→ **Excerpt**
Start
The March election result changed the relationship between the two parties fundamentally. With the Communists now out of the legislature, the Nazis no longer needed the Nationalists to form an overall majority, though they still fell some way short of possessing the two-thirds needed to alter the constitution. Hitler and Goring now began to make it brutally clear to Hugenberg that they were calling the shots. The passage of the Enabling Act with the support of the Nationalists was made palatable for the more conservative party members by the preceding formal opening of the parliament in Potsdam, with its clear reference to the Bismarckian traditions they were dedicated to renewing. But as soon as the Enabling Act had gone through, Hitler lost no time in declaring that there could be no question of restoring what he regarded as the failed institution of the monarchy. It was at this point, finally, that the Nazis began to apply to the Nationalists the same pressures under which the other parties had already been suffering since the middle of February. On 29 March the office of the party’s floor leader in the Reichstag, Ernst Oberfohren, was searched, and on the following day his house was raided. The Nazis revealed that documents found there showed Oberfohren to be the author of anonymous letters attacking Hugenberg. This was enough to persuade the party leader to drop his intention of complaining. Oberfohren had also been taking a suspiciously close interest in the circumstances in which the Reichstag had burned down, suggesting that he shared the Communist view that the arson had been organized by the Nazis. Warned by the raid on his home, Oberfohren immediately resigned his seat. Meanwhile, other senior Nationalists also began to come under pressure. Gunther Gerecke, Reich Commissioner for Work Creation, was accused of embezzlement. The head of the Reich Land League, an organization traditionally close to the Nationalists, was dismissed for illicitly speculating on the corn market. And reports began to come in of the dismissal of civil servants who openly acknowledged their membership of the Nationalist Party.143
The Nationalists had entered the coalition on 30 January feeling that they were the senior partners in an alliance with an immature and inexperienced political movement that they would easily be able to control. Two months later, all this had changed. Amid privately expressed fears of the destructive consequences of a full-blown Nazi revolution, they now acknowledged helplessly the impossibility of preventing illegal actions against their own members by a government in which they were still a formal partner. In this situation, it seemed wise to them to adapt to the new, post-democratic order. Hugenberg obtained a restructuring of the party organization that made the ‘Leadership Principle’ fundamental at every level. Following this, the Nationalists changed their formal designation from the German-Nationalist People’s Party to the German-Nationalist Front, to make clear their view that political parties were a thing of the past. But these changes only deprived Hugenberg of the last vestiges of democratic legitimacy and so left his position even more exposed than before. One after another, Nazis in Berlin and in the country at large publicly criticized and pressurized institutions and organizations which Hugenberg considered to be under his aegis, amid a whispering campaign that he was slowing down the ‘national revolution’.
End
Part of a data file:
Start
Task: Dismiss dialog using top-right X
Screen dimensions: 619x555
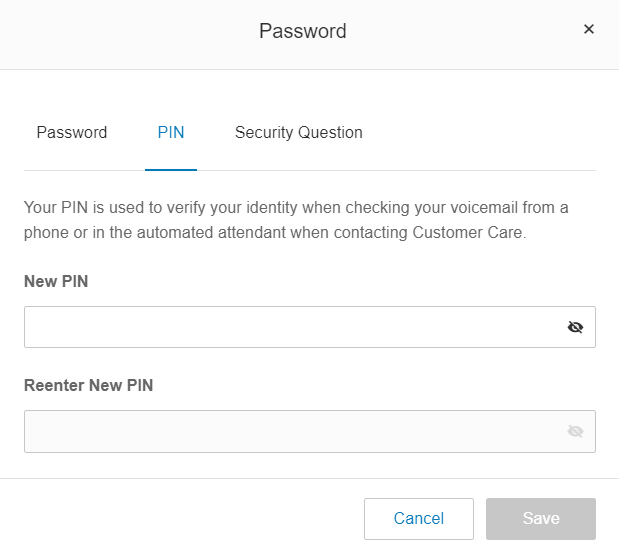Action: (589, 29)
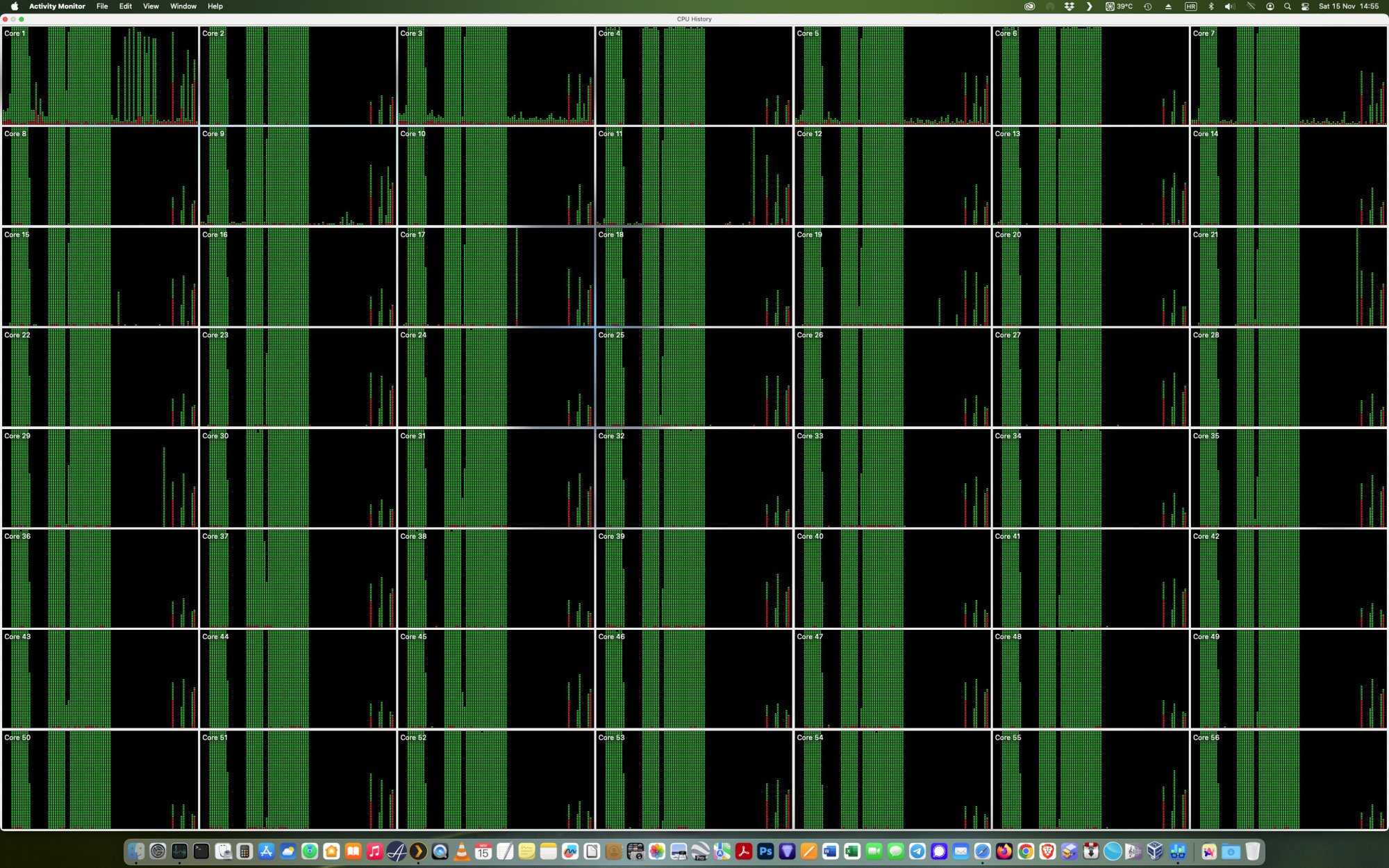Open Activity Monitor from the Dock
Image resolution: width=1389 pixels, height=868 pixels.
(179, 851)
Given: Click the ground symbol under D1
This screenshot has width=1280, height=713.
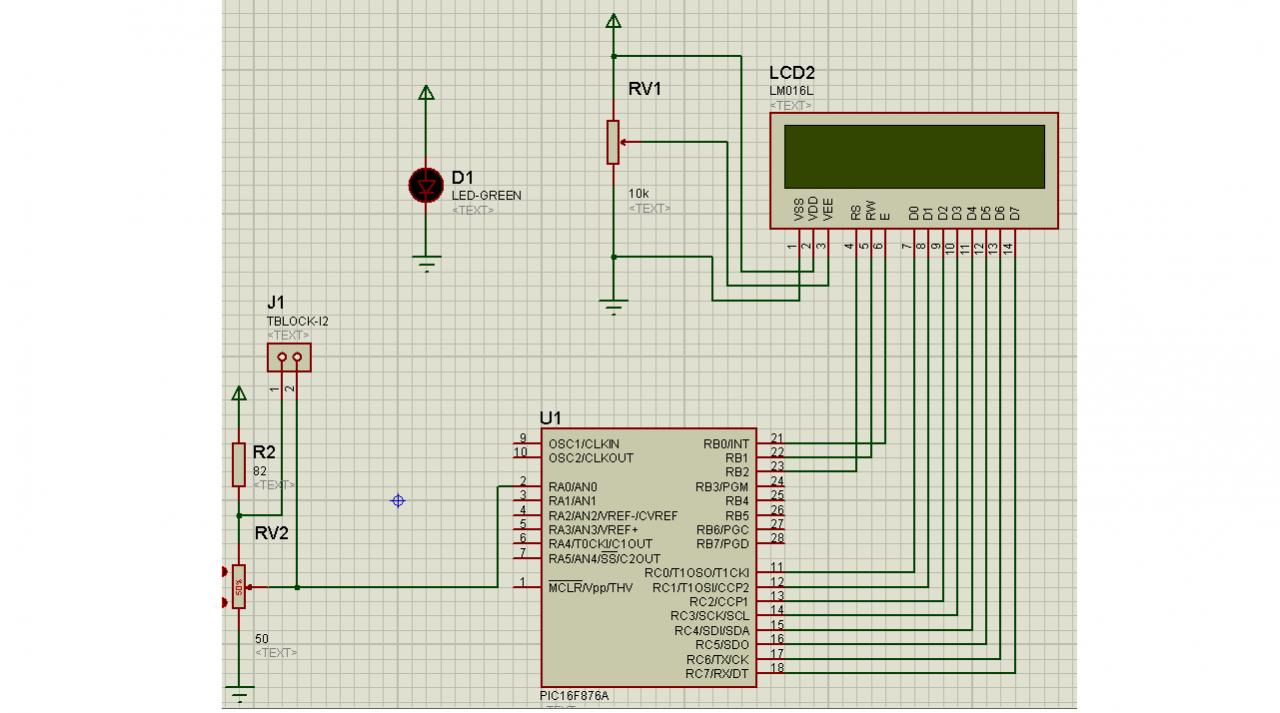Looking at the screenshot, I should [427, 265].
End
→ **What is asked**
a. List every person who appears by name in the excerpt on the Nazis and the Nationalists, and leave out the adjective "Bismarckian."
b. Extend the excerpt on the Nazis and the Nationalists with a further paragraph that picks up after its final sentence.

→ **Written answers**
a. Hitler, Goring, Hugenberg, Ernst Oberfohren, Gunther Gerecke

b.
Regional organs of the Nazi Party now began to declare that Hugenberg, as Prussian Minister of Agriculture, no longer enjoyed the confidence of the peasantry. There were rumours that he was about to resign from his Prussian posts. Hugenberg’s response to these attempts to undermine him was to threaten to quit the cabinet. He believed that by doing so he would invalidate the Enabling Act, since it applied only to what it called the ‘present government’. Already, however, the constitutional theorist Carl Schmitt, an influential supporter of the Nazis, had declared that by ‘present government’ the Act did not mean the particular group of ministers in office when it was passed, but the ‘completely different kind of government’ which had come into being with the end of the party-political system. Thus the ‘present government’, and with it the validity of the Enabling Act, would not be affected by the resignation of this minister or that; its nature was, rather, determined by its Leader.144 Hugenberg’s threat was an empty one, another example of the futility of legalistic reasoning in the face of Nazi pressure. Meanwhile, the threat of Nazi violence against his supporters became increasingly explicit. On 7 May Ernst Oberfohren, already hounded out of office by the Nazis, was found dead; in the prevailing atmosphere of ruthless intimidation by the Nazis, many rightly refused to believe the official story that he had shot himself. There were reports of arrests of local Nationalist officials and the banning of some Nationalist meetings. The Nationalists came under increasing pressure to dissolve their paramilitary ‘fighting groups’. By this time these groups, mostly student and youth organizations, had increased in strength to 100,000 in the wake of the ‘national uprising’ and so they were strong enough to cause some concern to the Nazis.
On 30 May 1933 some of the Nationalist leaders met with Hitler to complain about the growing pressure on them to surrender their autonomy. They were met with a ‘hysterical outburst of rage’ in which the Nazi leader shouted that he would let his ‘SA open fire and arrange a bloodbath lasting three days long ... until there’s nothing left’, if the Nationalist paramilitaries did not wind themselves up of their own accord. This was enough to shake the Nationalists’ already weak resolve to resist. In mid-June, therefore, Hitler personally ordered the dissolution of the Nationalist student and youth organizations and the confiscation of their assets. Leading Nationalists associated with these groups, including Herbert von Bismarck, who was also State Secretary in the Prussian administration, were arrested and interrogated; faced with alleged evidence of the groups’ infiltration by supposed Marxist elements, Bismarck confessed he had had no idea how bad things had become.
By this time, leading Nationalists such as the ultra-right Catholic historian Martin Spahn had declared that they could not serve two leaders, and had begun defecting to the Nazis. The daily humiliations that the Nationalist ‘Leader’ Hugenberg had to suffer in the cabinet were becoming more and more pronounced. When he publicly demanded, at an international economic conference, the return of Germany’s African colonies, without consulting the cabinet beforehand, the government equally publicly disowned him, embarrassing him before the whole world. On 23 June his non-Nazi conservative cabinet colleagues Papen, Neurath, Schwerin von Krosigk and Schacht joined Hitler in condemning his behaviour. Hugenberg’s planned speech to a Nationalist political meeting on 26 June was banned by the police. Complaining bitterly that he was constantly blocked in his ministerial duties and publicly attacked by the Nazi press, he demonstratively tendered his resignation to Hindenburg the same day.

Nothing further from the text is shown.